*Kutipan Sumber:*
::::

Dalam kaitannya dengan masalah idola, yang kemudian berimplikasi pada di jadikannya idola sebagai objek identifikasi, atau sosok yang di jadikan contoh atau teladan, kita sebagai orang Islam, disamping karena diajarkan oleh Al-Qur’qn dan karena dorongan naluri alamiah kita, maka idola kita yang utama adalah Rasulullah, khususnya Rasulullah Muhammad SAW. Hal tersebut sesuai dengan firma Allah dalam Al-Qur’an Surat Al Ahzab ayat 21, yang artinya:
Sesungguhnya telah ada pada diri Rasulullah itu suri tauladan yang baik bagimu, (yaitu) bagi orang yang mengharap (rahmat) Allah dan (kedatangan) hari kiamat, dan dia banyak menyebut Allah”.
Dengan demikian, sosok yang harus dijadikan sebagai idola yang paling utama bagi orang islam adalah Rasulullah SAW.
Artinya, bukan berarti kita tidak diperbolehkan mempunyai idola-idola lain selain Rasulullah Muhammad SAW, akan tetapi kecintaan kita terhadap idola-idola yang lain tersebut tidak boleh mengalahkan kecintaan kita kepada Rasulullah saw.

::::

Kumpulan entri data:
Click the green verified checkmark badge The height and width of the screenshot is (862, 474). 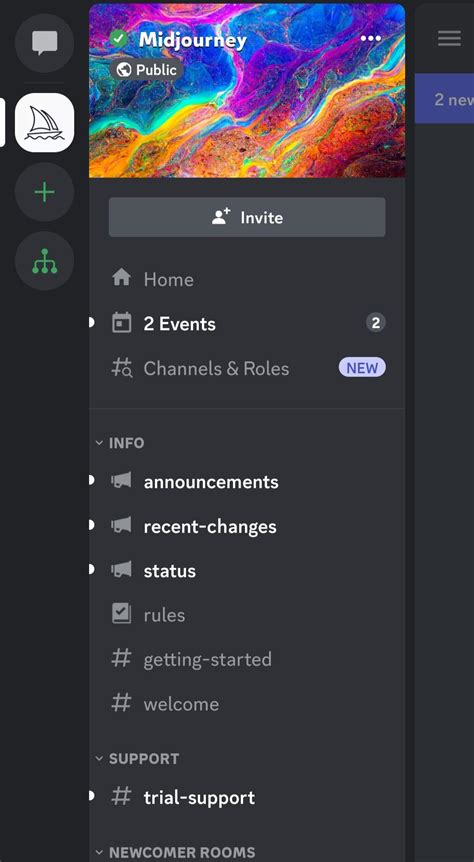click(x=118, y=39)
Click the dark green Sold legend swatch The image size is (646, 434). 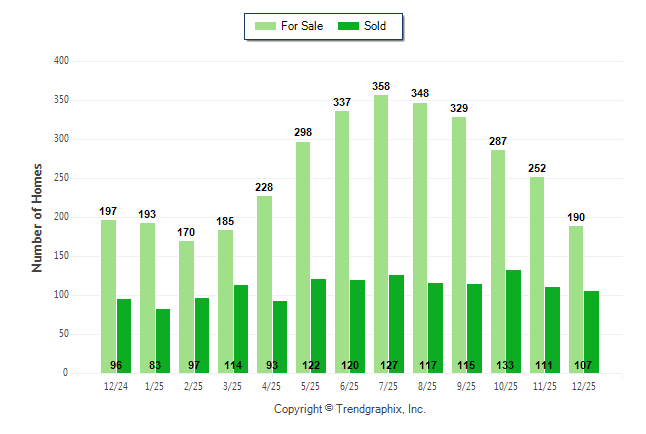[x=348, y=26]
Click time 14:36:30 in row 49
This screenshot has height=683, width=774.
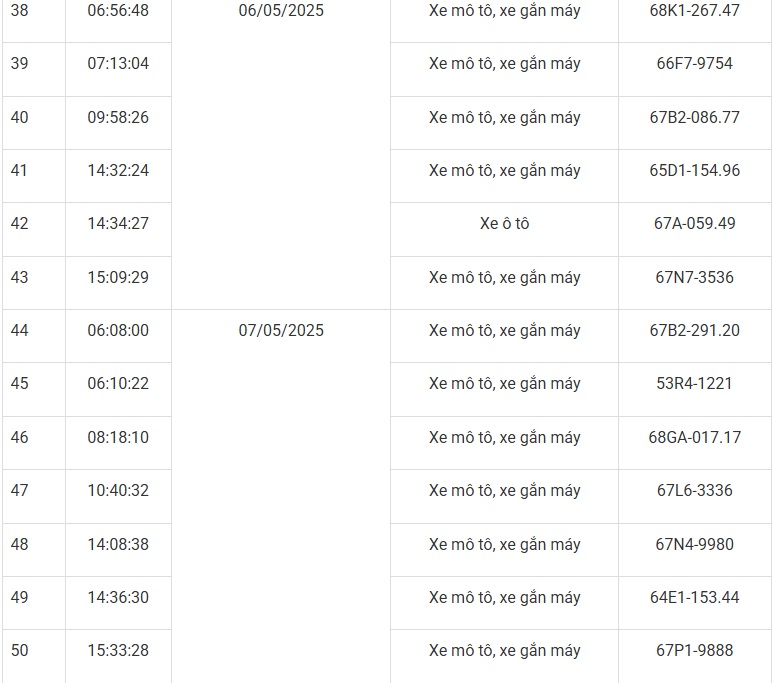(x=118, y=597)
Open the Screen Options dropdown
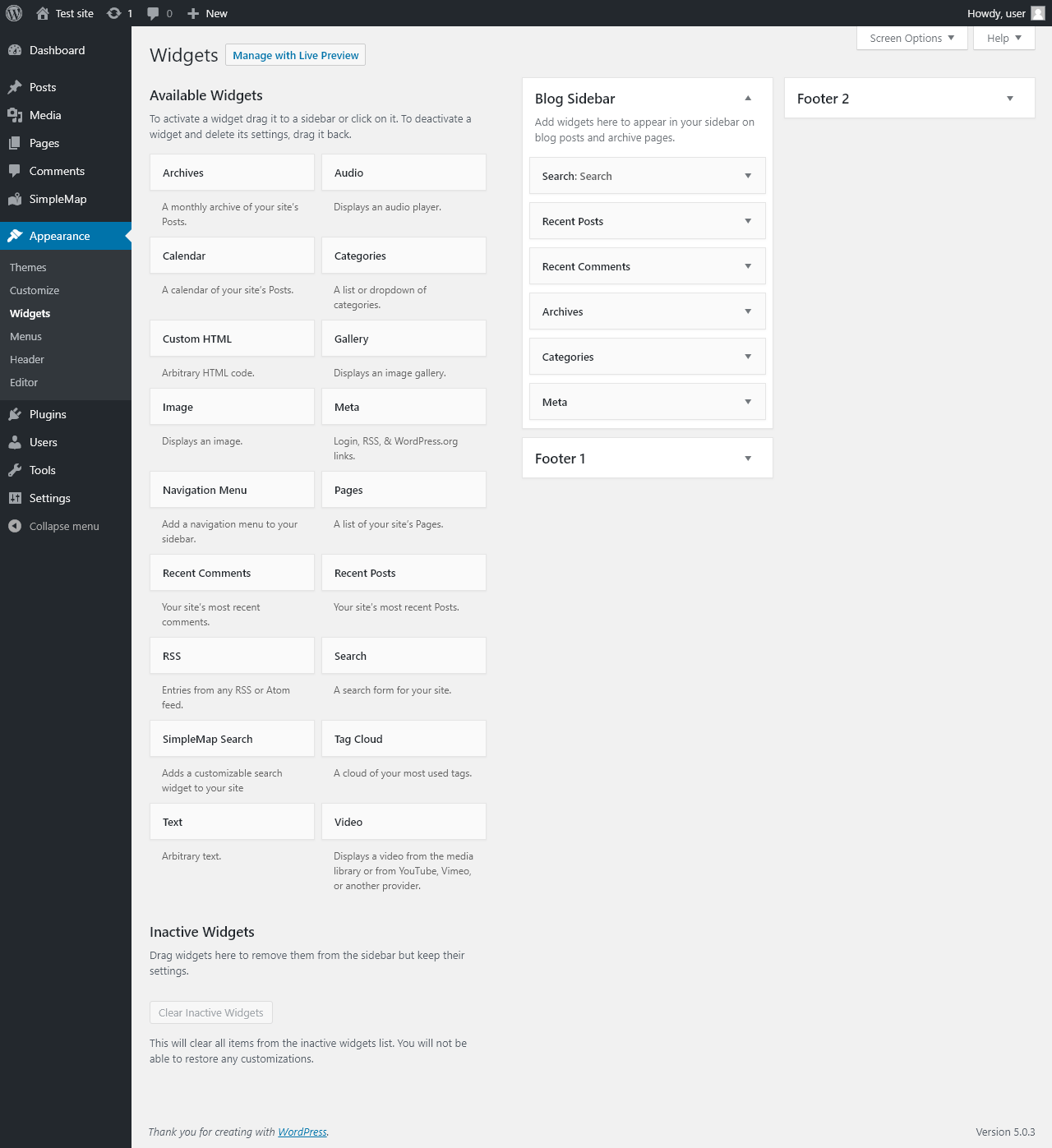Viewport: 1052px width, 1148px height. pyautogui.click(x=911, y=38)
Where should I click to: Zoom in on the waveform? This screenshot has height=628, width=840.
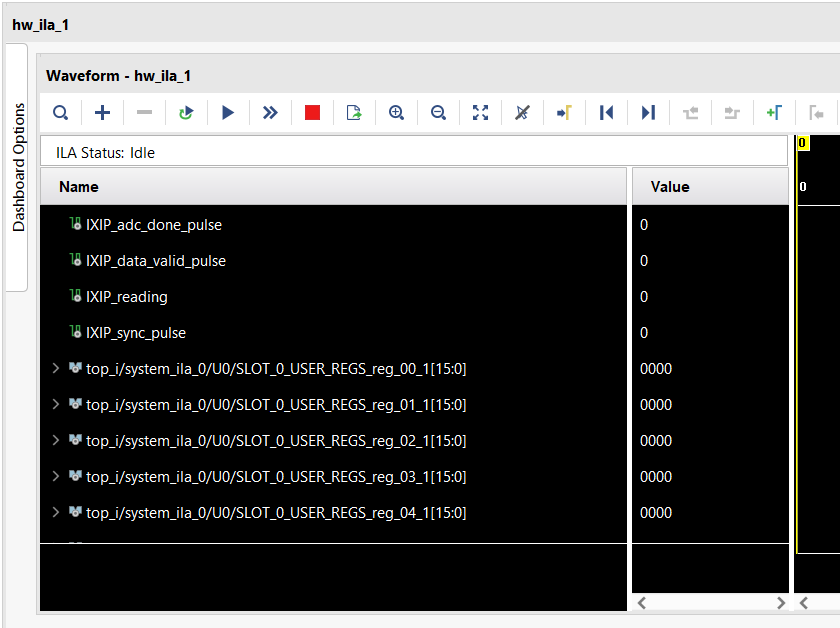pyautogui.click(x=396, y=113)
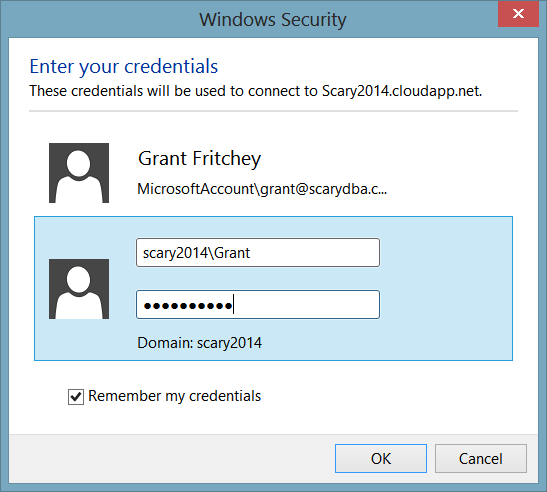Click the Grant Fritchey account avatar icon
The image size is (547, 492).
[79, 173]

::::

*Tugas yang Dikerjakan:*
**A.** Surat dan ayat Al-Qur'an manakah yang dirujuk dalam kutipan tentang idola untuk menegaskan bahwa Rasulullah adalah teladan yang baik?
**B.** Tuliskan kembali bagian kutipan tentang idola mulai dari "Artinya, bukan berarti" sampai dengan "kepada Rasulullah saw.", termasuk kedua bagian tersebut.

*Jawaban:*
**A.** Surat Al Ahzab ayat 21.

**B.**
Artinya, bukan berarti kita tidak diperbolehkan mempunyai idola-idola lain selain Rasulullah Muhammad SAW, akan tetapi kecintaan kita terhadap idola-idola yang lain tersebut tidak boleh mengalahkan kecintaan kita kepada Rasulullah saw.